I am seeing a problem with the solution given in this book. How did the height of the box have nothing to do with the incline of the ramp? Intuitively it would seem the higher the incline the higher the box would go. Especially since there is no friction to be accounted for. I thought about it further and realized that if I were to consider solely the vertical component of the initial velocity (i.e.$10\sin (37^\circ)$) then the kinematic equations would give us $$h = \frac{(10\sin(37^\circ))^2}{2(9.81)} \approx 1.85.$$ Which is quite different than what the book gives. So what is bridging the gap? I in fact agree with their application of the conservation of mechanical energy but I am not intuitively convinced.

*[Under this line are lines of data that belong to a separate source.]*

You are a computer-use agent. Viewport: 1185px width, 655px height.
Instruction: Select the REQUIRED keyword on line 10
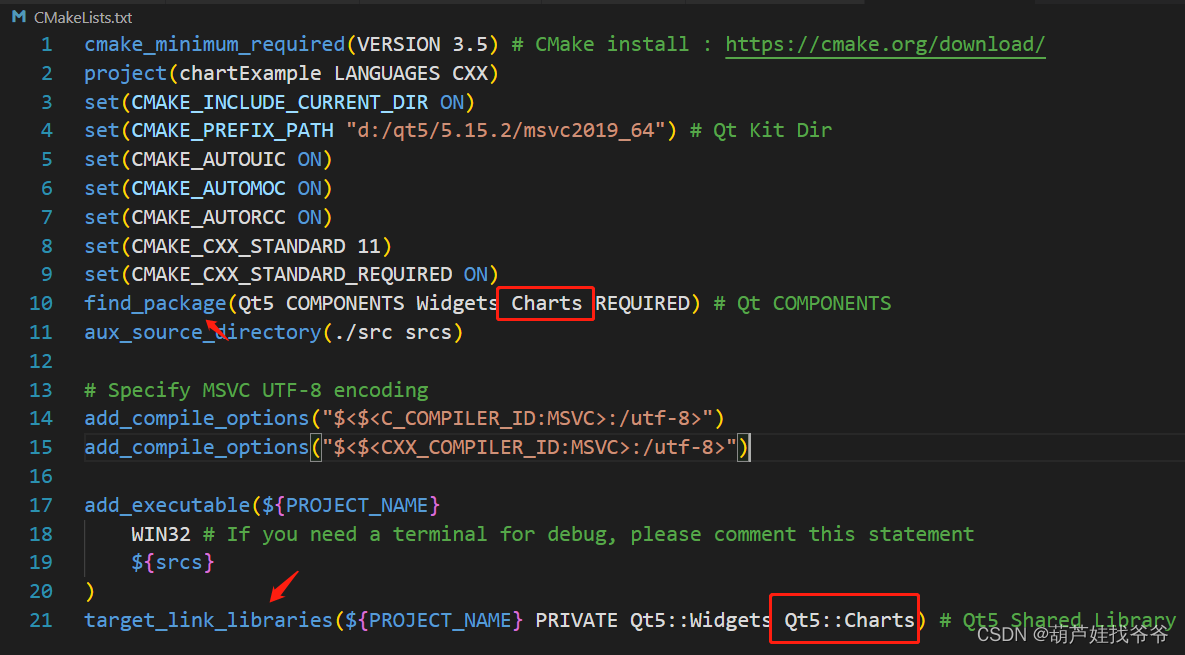pos(646,303)
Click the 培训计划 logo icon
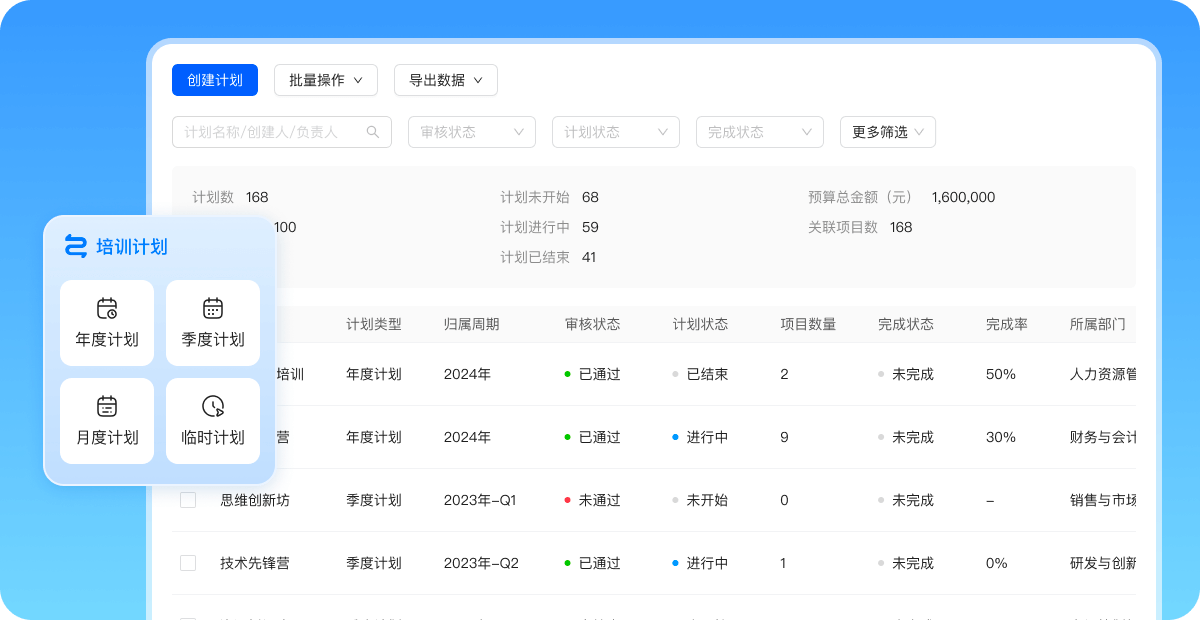 pyautogui.click(x=76, y=246)
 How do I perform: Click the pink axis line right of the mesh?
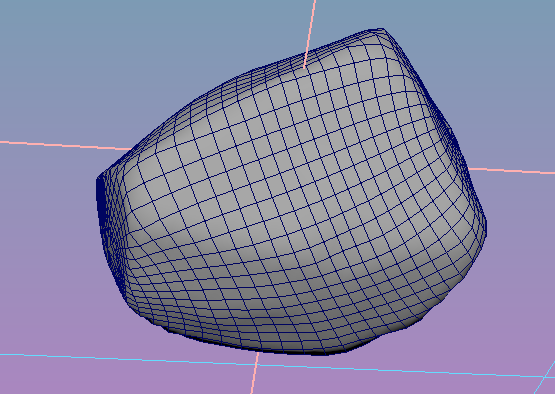[x=511, y=171]
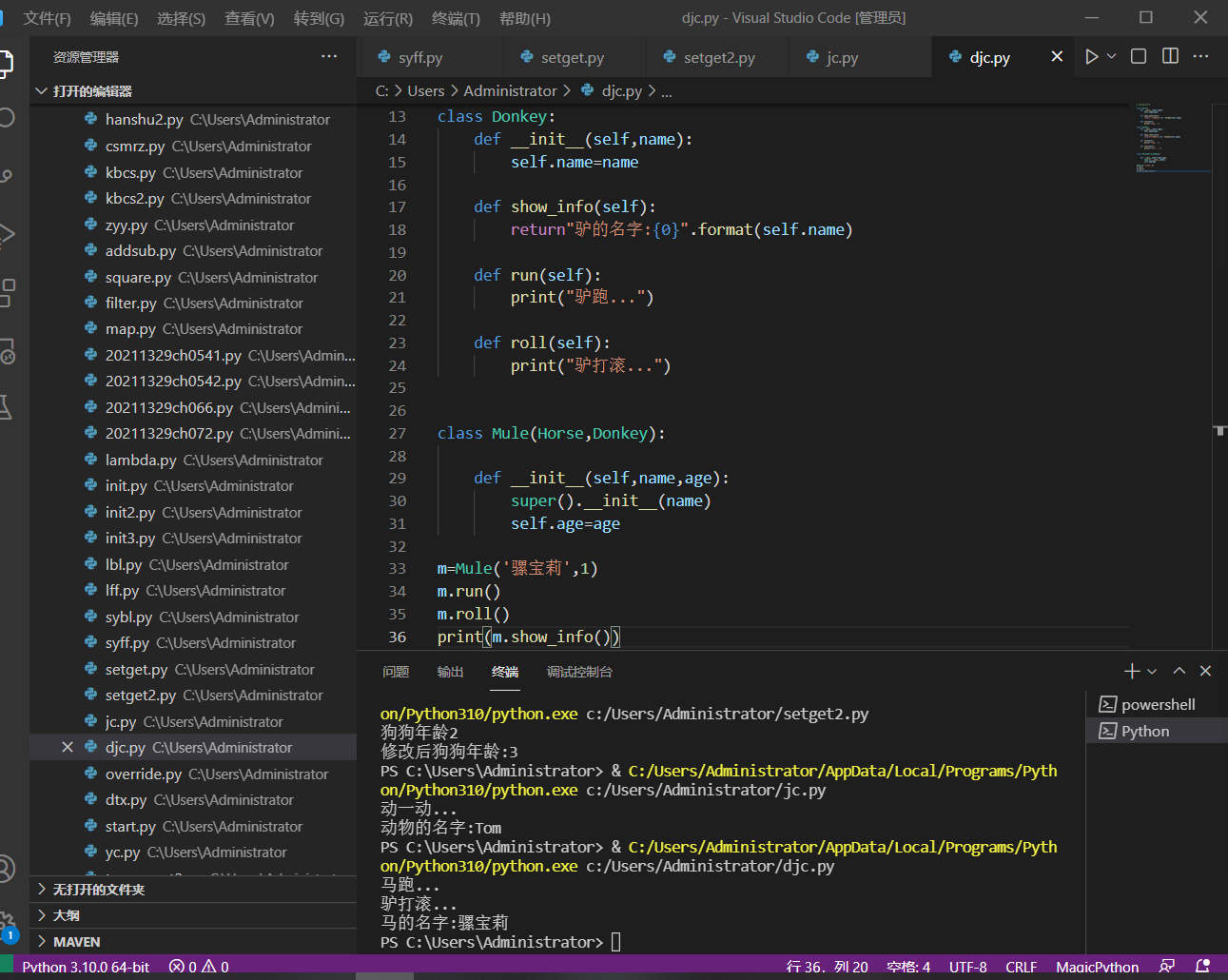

Any clarification would be appreciated.
EDIT: For anyone interested… this is how I personally convinced myself that the angle $\theta$ did not matter. First I notice that the height of the box can be exprerssed as $$h=|d|\sin \theta$$ where $d$ is the distance traveled by the box along the ramps incline. But by newtons second law one can see that the boxs' acceleration along the ramp is $$a_x = g\sin \theta.$$ But by the kinematic equations we see that $$v_f^2=v_0^2+2a_xd \Longrightarrow |d|=\frac{v_0^2}{2a_x}=\frac{v_0^2}{2(g\sin \theta)}.$$ Plugging this into our equation for $h$… $$h=|d|\sin \theta = \left(\frac{v_0^2}{2(g\sin \theta)} \right)\sin \theta =\frac{v_0^2}{2g}$$ hence rendering the incline angle superfluous.
I greatly appreciate everyones help.
Best Answer
The fact that the incline is frictionless allows us to use the conservation of energy approach, which is telling us that 'based on this amount of initial kinetic energy, the box will go this high'.
Take the instance where the 'incline' is $90^\circ$. The box is going straight upwards with initial velocity 10m/s. How high does it go? We can use kinematic equation $v_f^2-v_i^2 = 2ad$ where $v_f=0$ to find that $d=\frac{v_i^2}{2g}=5m$ just like it shows in the first part of the solution.
So what changes with the angle? The distance travelled along the incline depends on the angle. So again with the purely vertical approach, we find the height is 5m, and the distance traveled along the incline is the same 5m. But then take the incline at $10^\circ$. The box reaches 5m of height still, but has traveled along the incline a whopping 29m!